→ Aim of the exercise
The entries are to be duplicated exactly, though any picture in them must be omitted.

━━━━━━━━━━━━━━━━━━━━

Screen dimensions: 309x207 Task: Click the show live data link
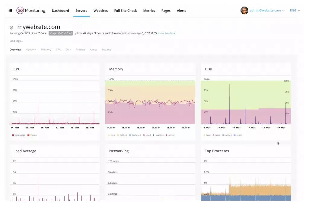tap(166, 33)
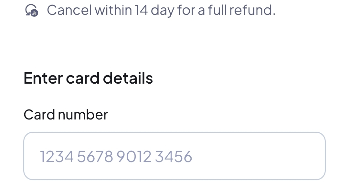349x196 pixels.
Task: Click the 1234 placeholder digits
Action: point(56,156)
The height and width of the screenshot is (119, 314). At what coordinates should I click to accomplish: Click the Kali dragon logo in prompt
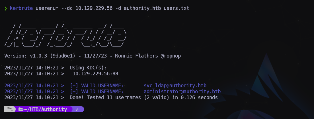click(10, 109)
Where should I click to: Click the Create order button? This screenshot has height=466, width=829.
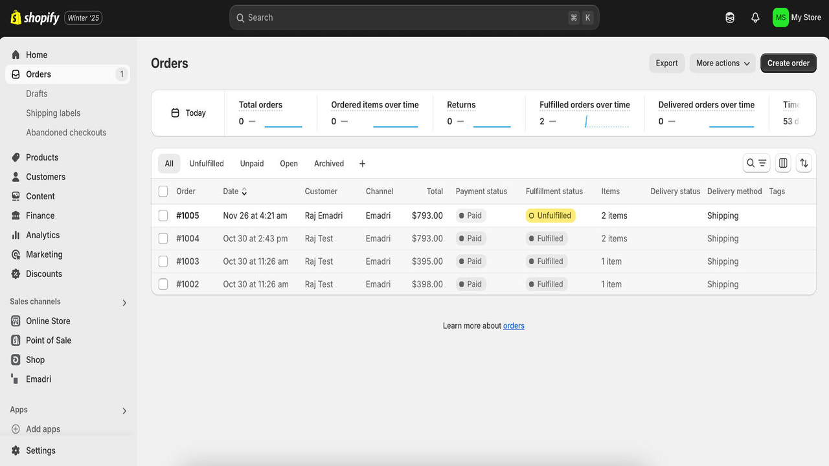[x=788, y=63]
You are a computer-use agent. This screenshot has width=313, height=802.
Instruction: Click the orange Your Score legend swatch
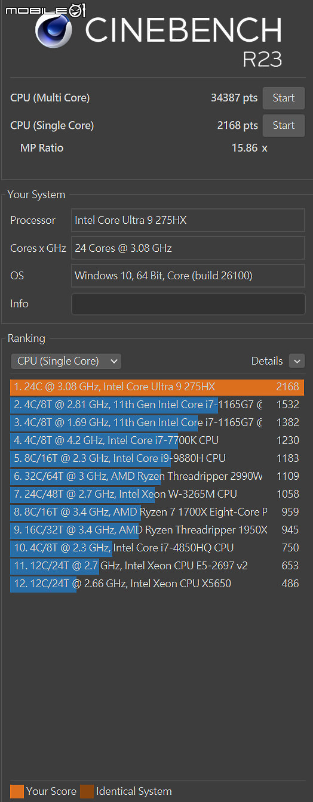(17, 791)
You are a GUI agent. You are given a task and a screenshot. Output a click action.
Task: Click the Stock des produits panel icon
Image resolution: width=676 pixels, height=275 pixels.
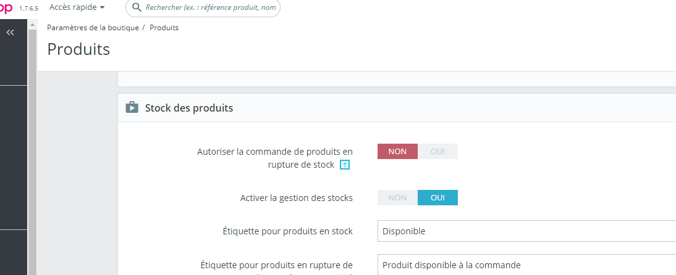(132, 107)
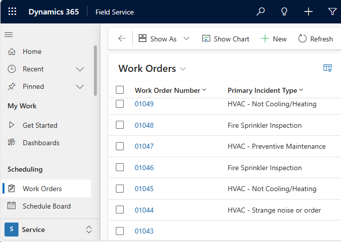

━━━━━━━━━━━━━━━━━━━━

→ Solution for this task
Screen dimensions: 309x207 Task: Click the show live data link
tap(166, 33)
349x196 pixels.
Task: Click the 1234 placeholder digits
Action: point(56,156)
The height and width of the screenshot is (119, 314). At what coordinates should I click to accomplish: Click the Kali dragon logo in prompt
click(10, 109)
Where should I click to: Click the Create order button? This screenshot has height=466, width=829.
[x=788, y=63]
You are a computer-use agent. This screenshot has width=313, height=802.
Instruction: Click the orange Your Score legend swatch
(17, 791)
You are a GUI agent. You are given a task and a screenshot. Output a click action.
Task: Click the Stock des produits panel icon
Image resolution: width=676 pixels, height=275 pixels.
(132, 107)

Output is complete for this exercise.